WS Canlife Global Macro Bond Fund

Q1 2025 WS Canlife Global Macro Bond Fund

Fund update

Next story

Market Review

The first quarter of 2025 proved to be a volatile period for fixed income markets. The anticipated outlook at the start of the year, characterised by expectations of economic stimulus in the US and a lacklustre growth environment in the Eurozone, did not materialise. Instead, the opposite occurred.

With the Trump administration's return to the White House, attention was sharply focused on tariffs, with proposals for significantly higher levies than during the President’s first term. This raised concerns about the potential imposition of broad tariffs on US imports, leading to heightened uncertainty surrounding the US economy. As a result, US Treasury yields experienced a sharp decline over the quarter. Amid increasing investor demand for safety, US risk assets underperformed, contributing to a sell-off in US equities. Simultaneously, Treasury yields fell by more than 40bps, which supported total returns across our US allocations. However, excess returns in the US were negatively impacted by the underperformance of corporate bond markets.

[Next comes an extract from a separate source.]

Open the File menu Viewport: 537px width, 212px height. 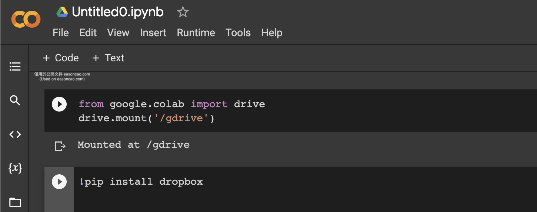click(61, 33)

Europe’s reaction to US policy changes was the primary driver of returns over the period. In March, Germany’s new government introduced a historic fiscal easing package, increasing spending on defence and infrastructure. Notably, it established a €500bn fund to be deployed over the next decade for infrastructure and the energy transition. At the same time, constitutional changes were made to allow for potentially unlimited defence spending without affecting Germany’s fiscal metrics. These amounted to the largest fiscal stimulus measures since the German reunification in 1990.

Germany’s actions have since been mirrored by other European countries, which has supported the Eurozone economy and is expected to boost European GDP. These developments were positively received by risk asset markets, with European equities seen as having the potential to outperform their US counterparts and European credit markets poised for relative strength against US credit. 

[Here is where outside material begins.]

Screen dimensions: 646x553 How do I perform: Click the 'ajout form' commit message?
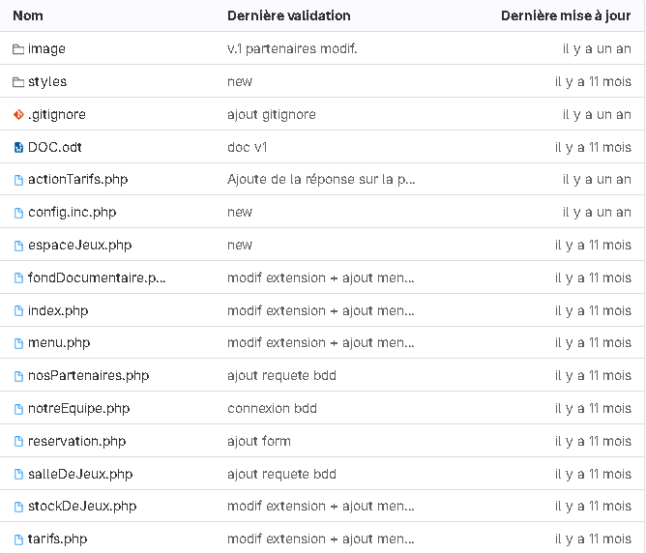[258, 442]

However, the quarter also saw concerns over increased government borrowing in response to higher fiscal easing. This led to the largest single-day movement in bond yields since German reunification in 1990. Over the period, German bond yields rose by nearly 40 basis points, which weighed on fixed income returns in Europe. Nevertheless, the strong performance of credit markets helped offset some of the impact, allowing total returns to remain positive for the quarter.

Fund Activity

During the quarter, the fund delivered a flat return which underperformed the benchmark. Returns from allocations in US and Canadian dollars were negatively impacted by the depreciation of these currencies following tariff announcements. However, the fund’s total returns were supported by the strength of the Japanese yen, which benefitted from the Bank of Japan’s ongoing rate hike cycle, and the euro’s relative strength against sterling.

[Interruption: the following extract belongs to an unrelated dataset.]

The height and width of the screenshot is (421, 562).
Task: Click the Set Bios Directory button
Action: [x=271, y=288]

Notable purchases over the quarter included added exposure to more defensive sectors, particularly in utilities. This included purchases of bonds issued by South East Water and Affinity Water in the UK. We also added exposure to bonds issued by JPMorgan in the US and Nationwide Building Society in the UK to the portfolio.

We took profit in the sale of higher-priced bonds issued by Intesa Sanpaolo, the Italian bank, Natwest Group, the UK banking group, and Becton Dickinson, the US healthcare company.

Outlook

We anticipate continued volatility in the coming months due to ongoing uncertainty surrounding US trade policy, which remains subject to rapid changes. In response, we expect to adopt a more defensive portfolio stance, reducing exposure to corporate bonds while increasing allocations to government debt. We intend to maintain duration risk at a relatively low level by tilting portfolios toward short-term maturities. Banks are expected to benefit from the forthcoming deregulation of the US financial sector, a key policy initiative promised by President Donald Trump.

Within corporate allocations, we expect to continue favouring the financial sector, as it remains relatively sheltered from tariff risks due to its focus on exporting services rather than goods. Meanwhile, we plan to take a conservative approach to allocations in sectors that are expected to be impacted by a trade war, such as automotives, consumer goods and chemicals. 

Important Information

The value of investments may fall as well as rise and investors may not get back the amount invested.

The views expressed in this document are those of the fund manager at the time of publication and should not be taken as advice, a forecast or a recommendation to buy or sell securities. These views are subject to change at any time without notice.

This document is issued for information only by Canada Life Asset Management. This document does not constitute a direct offer to anyone, or a solicitation by anyone, to subscribe for shares or buy units in fund(s). Subscription for shares and buying units in the fund(s) must only be made on the basis of the latest Prospectus and the Key Investor Information Document (KIID) available in the literature section.